Marianne junto a su compañero Ravi, brujo proveniente del aquelarre Kumar de La India, uno de los más poderosos entre la especie de los brujos, aún no sabían a dónde ir. Ravi le dijo que podía hacer un conjuro para que en sueños la Madre Luna le diera alguna pista sobre dónde podrían encontrar a la prometida. El brujo inició el ritual, cuidando de todos los detalles. Marianne tuvo un sueño en el que se veía revisando el mapa terráqueo. Buscaba un lugar, pero no sabía en qué parte de todo el planeta. La luna brilló con gran fulgor y uno de sus rayos cayó directamente en el mapa, bañando la zona de Sudamérica, específicamente en Perú.
– Ya sé a dónde debemos ir -dijo Marianne despertando muy agitada, eufórica por ir lo más pronto posible a donde encontraría a la prometida.
(…)
Marie empezó a contar todo lo que Marianne le había comentado sobre la hija de la Madre Luna. Habló del collar, de una piedra de luna de destellos azul profundo; habló de la belleza de la futura Luna Höller, con su piel tan blanca como un lirio y cabello tan n***o como la noche; habló de cómo fue hallada y que era humana.
– Vaya, esa parte, “vendrá de la nada”, se referiría a que no tendría padres y que, como humana, tampoco tendría rasgos especiales -reflexionaba Marion, mientras que Stefan caminaba de un lado a otro de la habitación conteniendo la rabia por la noticia del origen de su prometida.
– ¿Humana? ¿Abandonada en un vertedero? ¿Sin un linaje puro y familia? No puede ser ella. ¡No puede ser ella! -gritó Stefan con tanta furia que perdió el control, dando paso a su forma de lobo. Así como su forma humana, el lobo de Stefan era muy bello; de un pelaje n***o como la noche sin luna y sus ojos azules resaltando en medio de la oscuridad. Maximiliam y Marion se transformaron para detener a Stefan, quien quería escapar de la habitación.
– ¡Muévete, Marion! -gruñó furioso con su voz de lobo.
– No me moveré, Stefan. Es mi deber como guerrera evitar que hagas una estupidez. Me debo no solo al Alfa, sino a la manada -terminaba Marion de hablar cuando Stefan se lanzó sobre su hermana, atacándola. Esta lo evitó y contraatacó dando una embestida, golpeando el pecho de Stefan, movimiento que lo hizo caer, estampándose contra la chimenea.
– ¡Basta de peleas! – gruñó Maximiliam usando su voz de Alfa. Al regresar a su forma humana, el Alfa Höller continuó hablando-. Entre hermanos no hay peleas. Stefan, cálmate, aún no sabemos al 100 % que sea ella. La única forma certera que tenemos para comprobarlo es que estés enfrente de ella y ver si la atracción de las almas gemelas se da entre ustedes. Marion, buen trabajo de contención. Eres una de nuestras mejores guerreras -dijo Maximiliam, mientras que Marion asentía complacida dando una mirada de desprecio a su hermano veinte años menor que ella, y que ni así pudo ganarle.
– ¿Quieres decir que soy débil, padre? -dijo Stefan al levantarse del suelo, limpiándose la sangre que el contraataque de Marion causó. -Quizás yo no sea el “Puro que Aúlla” de la Profecía.
– Lo eres, estás haciendo realidad una parte de la profecía: «Mi Luz será rechazada» -dijo Marie con una voz quebrada, triste porque no entendía que su hijo fuera capaz de querer dejar a su compañera, a su alma gemela, a su Luna, solo por ser una humana sin linaje.
– Viajarás a Perú.
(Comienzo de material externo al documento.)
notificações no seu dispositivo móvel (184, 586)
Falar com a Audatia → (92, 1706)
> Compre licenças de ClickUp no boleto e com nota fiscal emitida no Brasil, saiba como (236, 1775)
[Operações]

Irás con Marion y Haldir. Marie, hay que avisar a Marianne… -decía Maximiliam cuando fue interrumpido por Stefan.
– No, no puedo irme ahora. Son solo dos meses para terminar mis estudios. Pido ese tiempo para terminar el postgrado y calmar mis pensamientos, ya que, si la Profecía es real, quiere decir que el que le puede hacer daño a la prometida soy yo -pidió Stefan con un tono sentido, resignado, pero no encantado con la idea de viajar a Sudamérica para encontrar a su compañera eterna.
Así será. En dos meses irás a verla -decía Maximiliam acercándose a Stefan con un aire amenazador-. Iremos todos contigo, para asegurarnos de tu proceder. Y si ella es la prometida de la Profecía, te aseguro que si la dañas te ajusticiaré en nombre de todas las manadas y especies que tu actuar pondría en peligro porque antes de ser tu padre soy el Alfa Höller, y como tal debo proteger a quien será nuestra Luna.